Work task -
Update everything from "Identify the location of view-tab: Gantt." down to the end of the entries by replacing "image size" with "screenshot size" and changing nothing else, and leave the pictures out of your answer.

Records for this task -
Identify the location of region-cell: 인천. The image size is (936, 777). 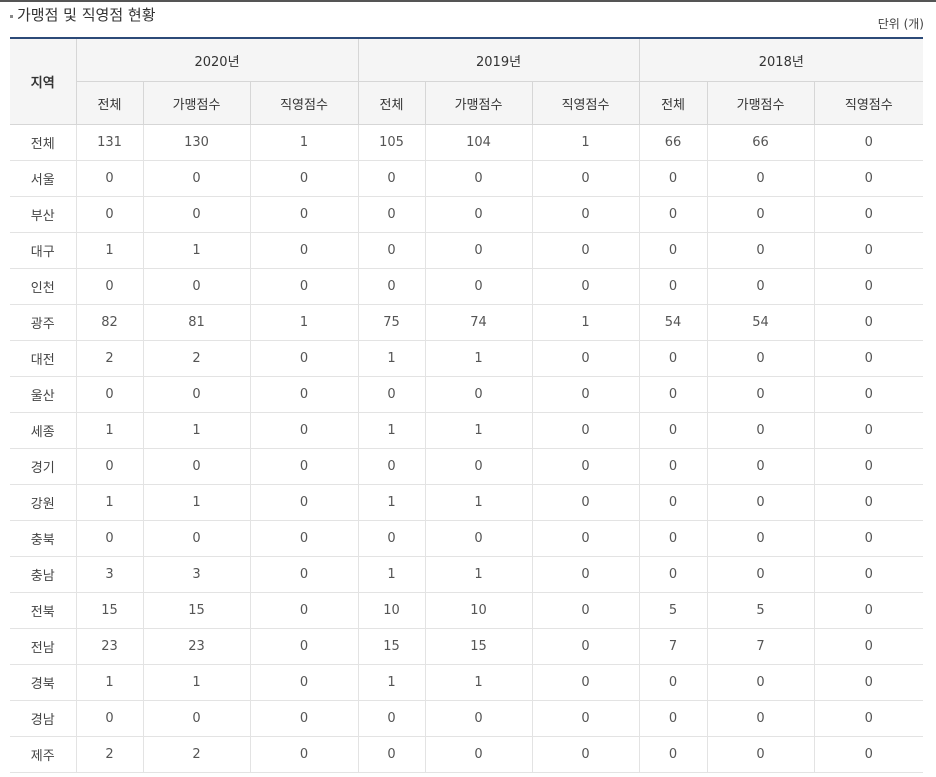
(44, 286).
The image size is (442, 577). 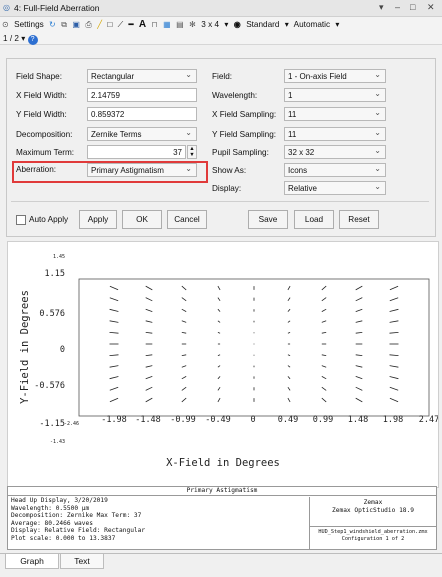 I want to click on text-icon: A, so click(x=142, y=24).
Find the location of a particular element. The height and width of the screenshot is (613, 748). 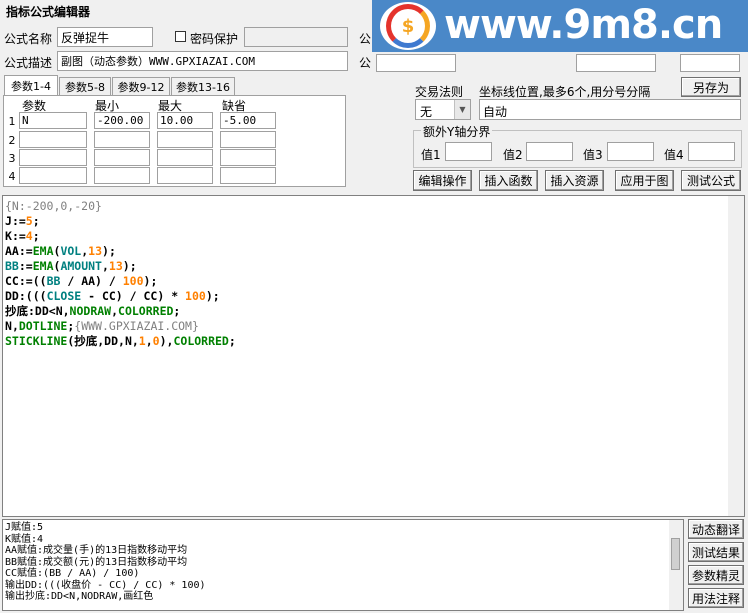

tab-params-13-16: 参数13-16 is located at coordinates (203, 86).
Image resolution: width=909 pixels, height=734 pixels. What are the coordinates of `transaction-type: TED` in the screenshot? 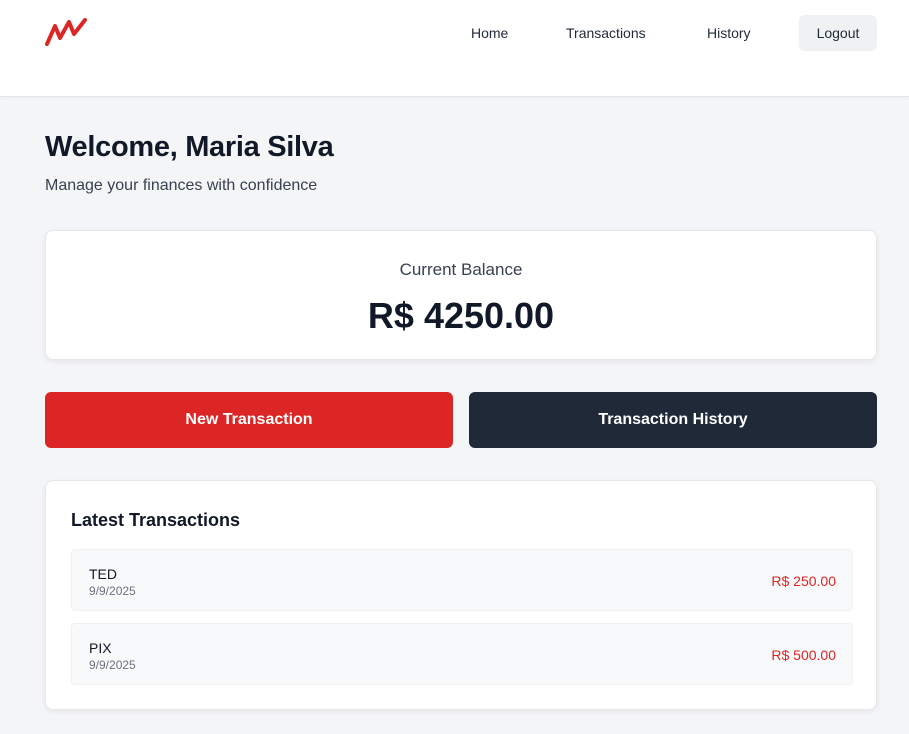 It's located at (103, 574).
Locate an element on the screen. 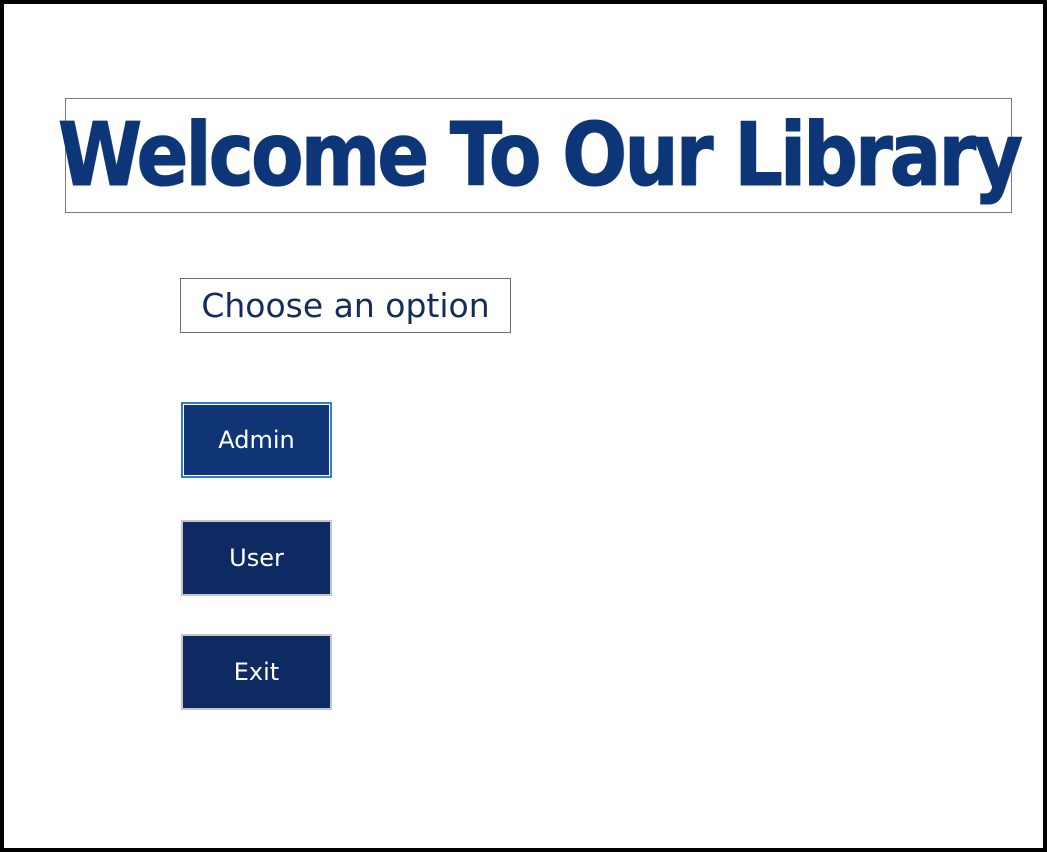 The image size is (1047, 852). choose-option-label: Choose an option is located at coordinates (346, 306).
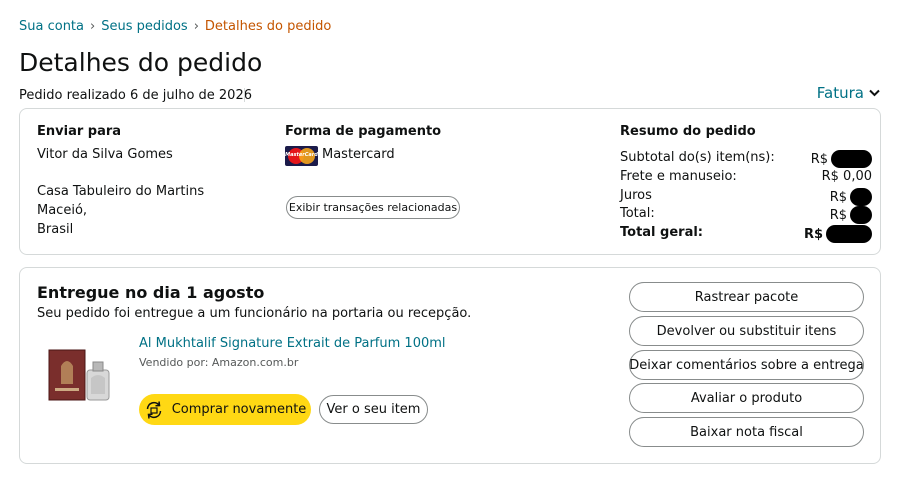  Describe the element at coordinates (746, 197) in the screenshot. I see `summary-row-interest: Juros R$` at that location.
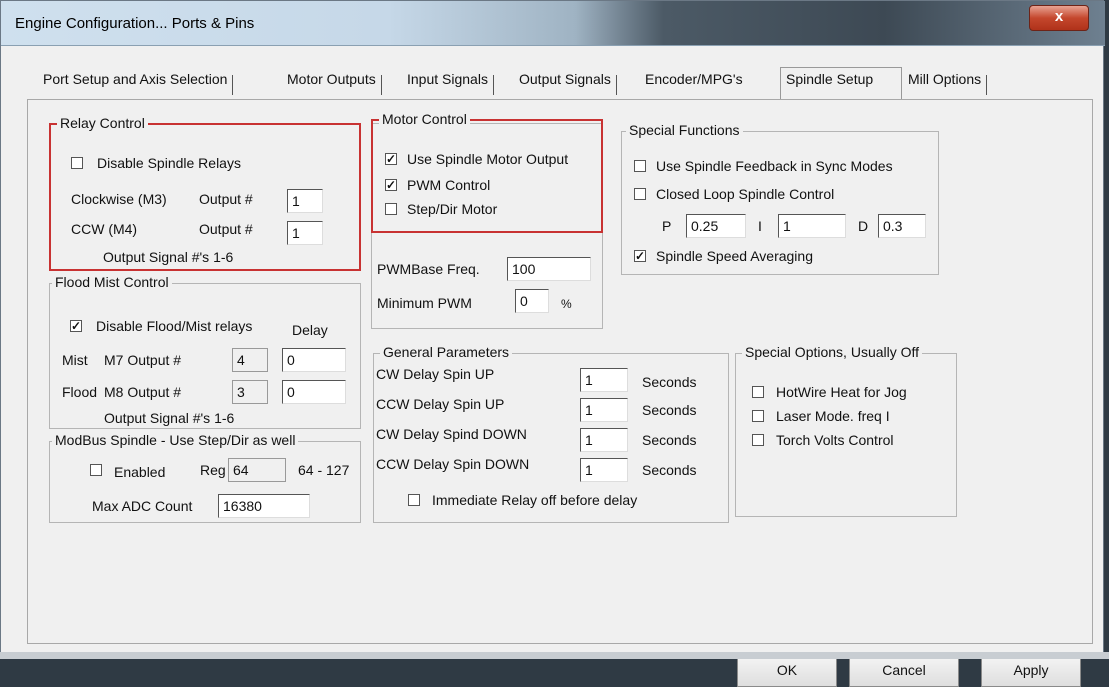  I want to click on max-adc-label: Max ADC Count, so click(142, 506).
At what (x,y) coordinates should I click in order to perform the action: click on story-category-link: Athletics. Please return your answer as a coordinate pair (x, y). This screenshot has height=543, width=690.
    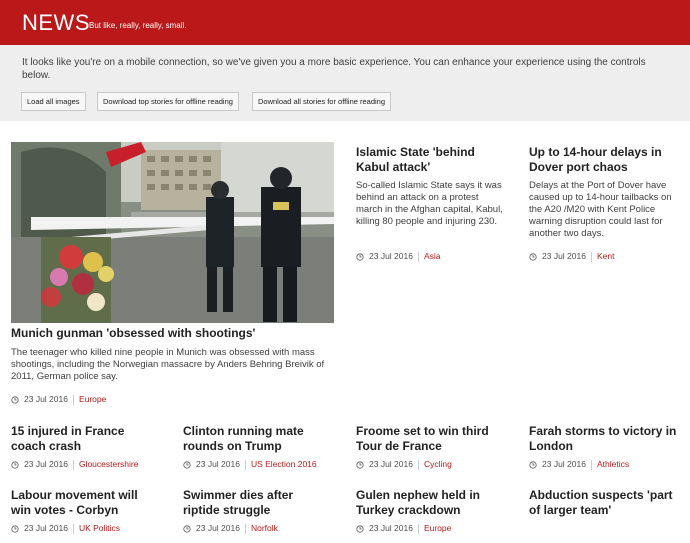
    Looking at the image, I should click on (613, 464).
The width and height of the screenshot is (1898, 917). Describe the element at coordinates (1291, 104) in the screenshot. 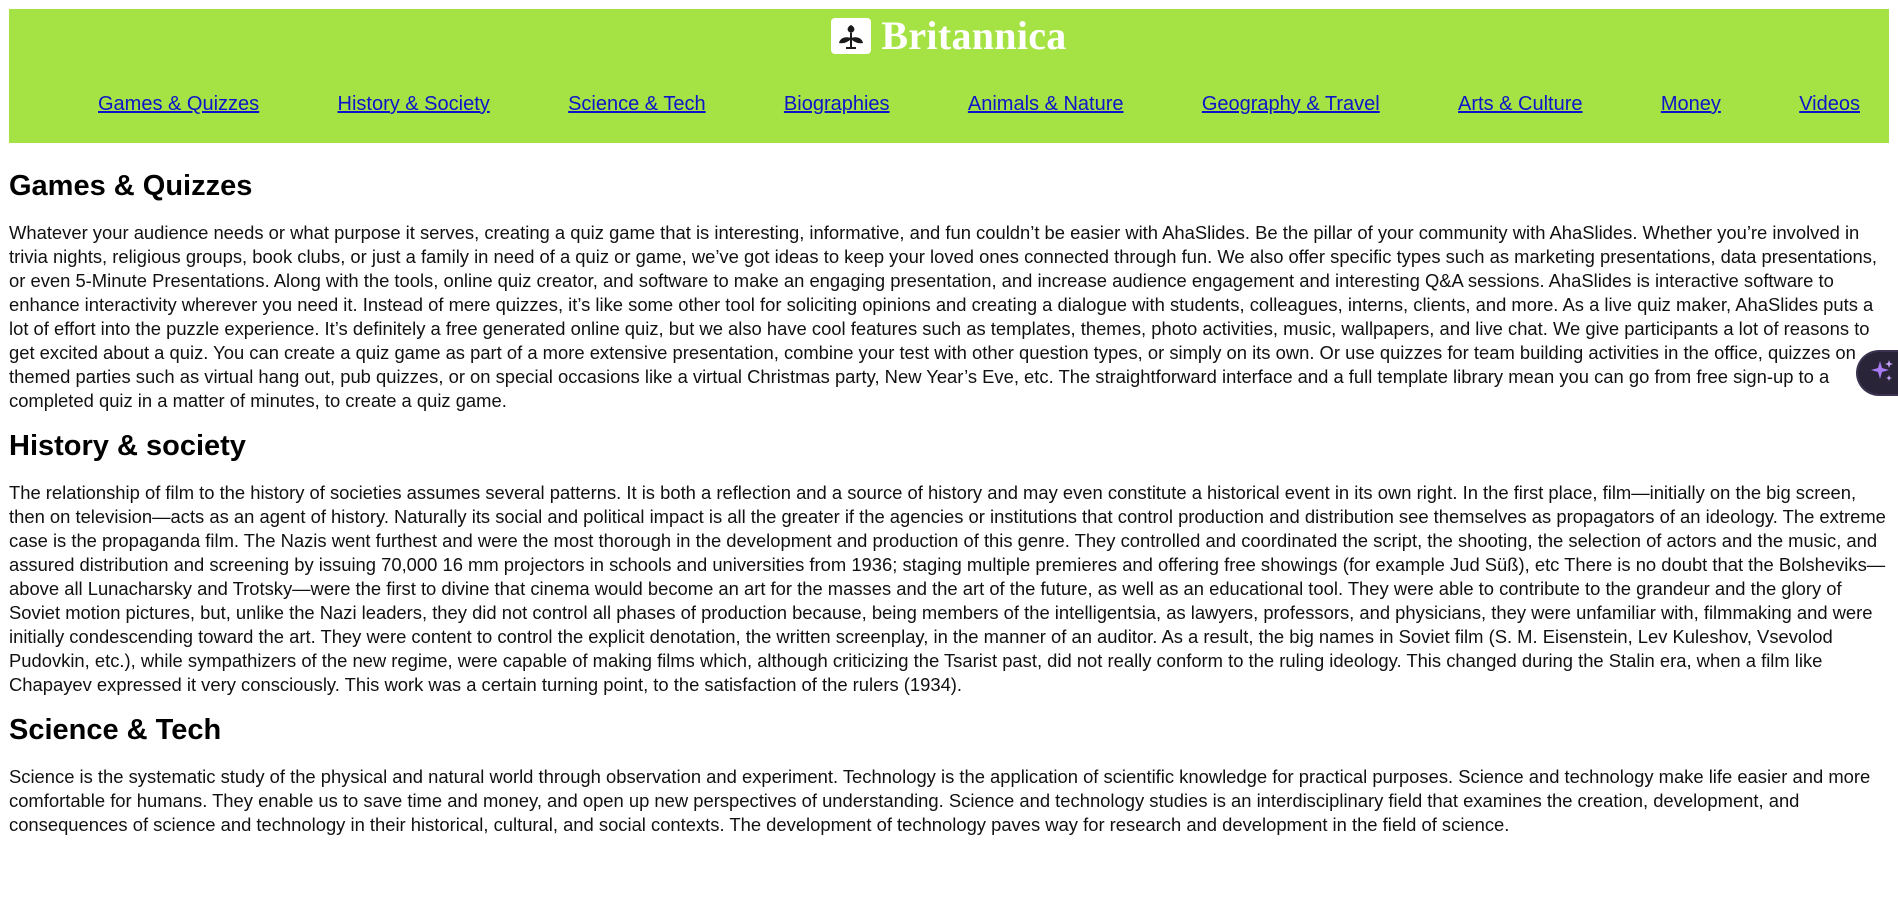

I see `nav-geography-travel: Geography & Travel` at that location.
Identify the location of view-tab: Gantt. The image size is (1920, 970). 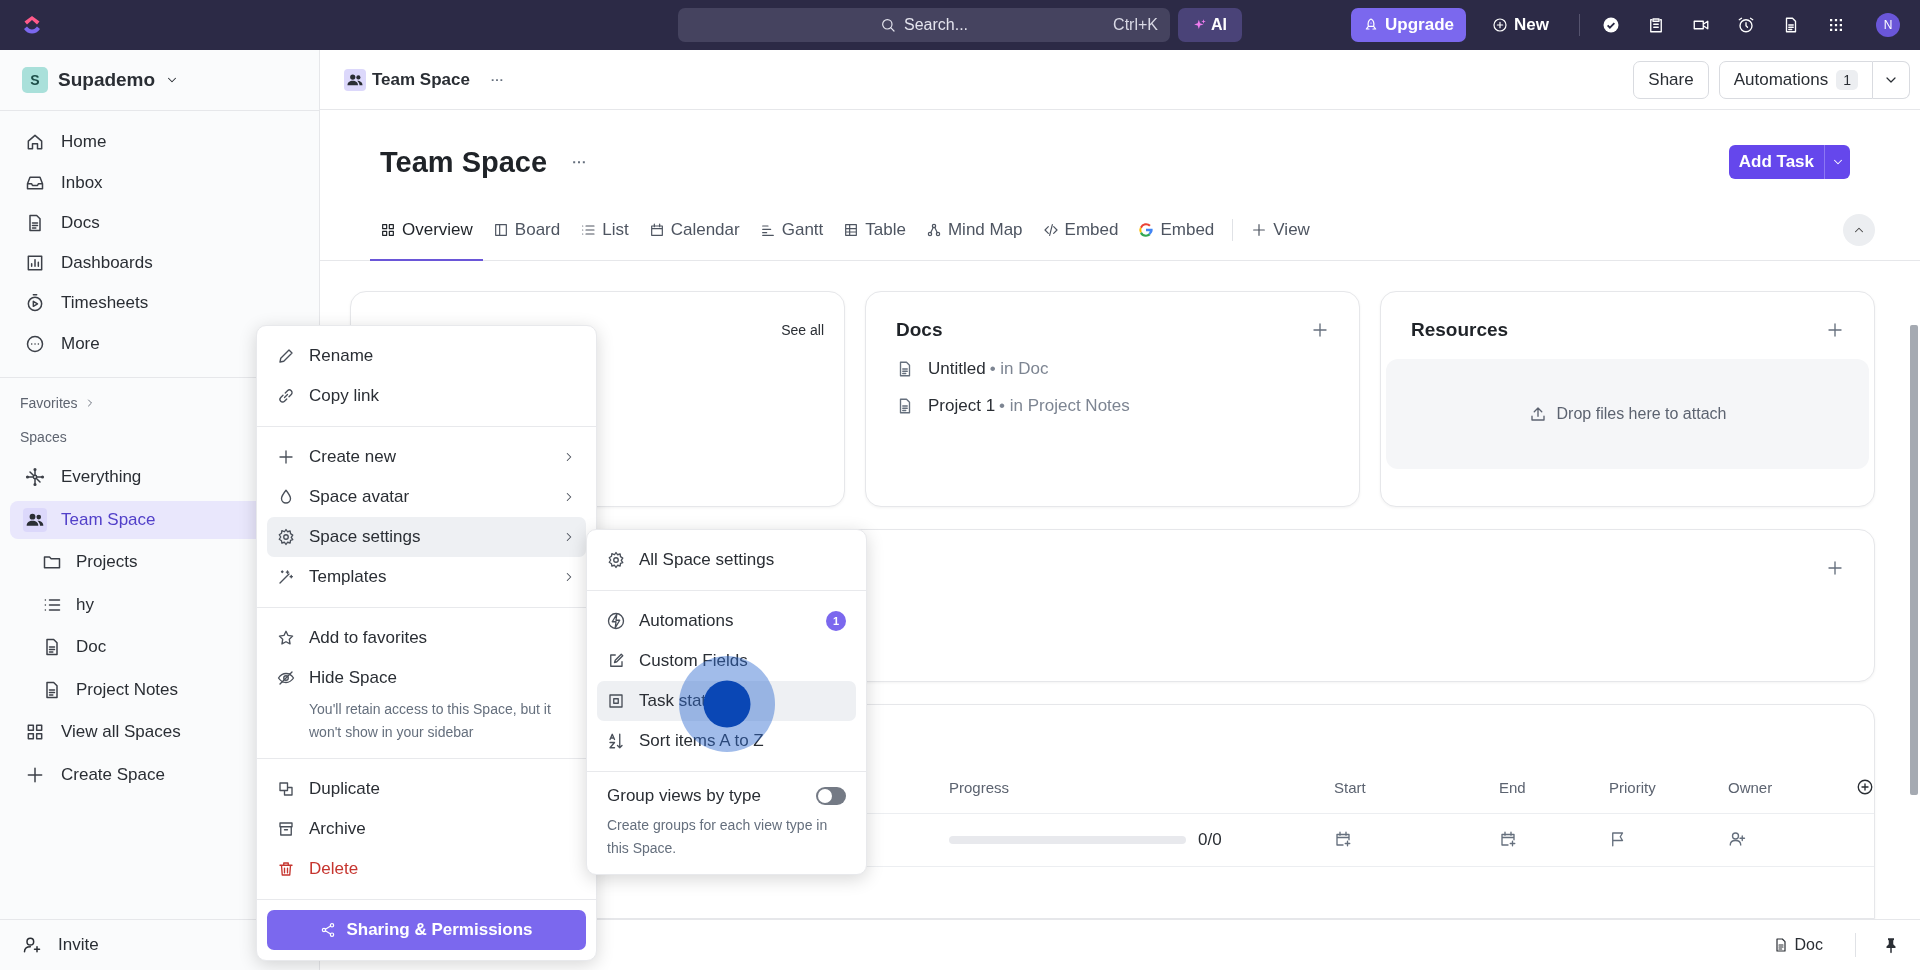
(792, 230).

Task output -
Identify the location of view-tab: Gantt. The screenshot size is (1920, 970). 
(792, 230).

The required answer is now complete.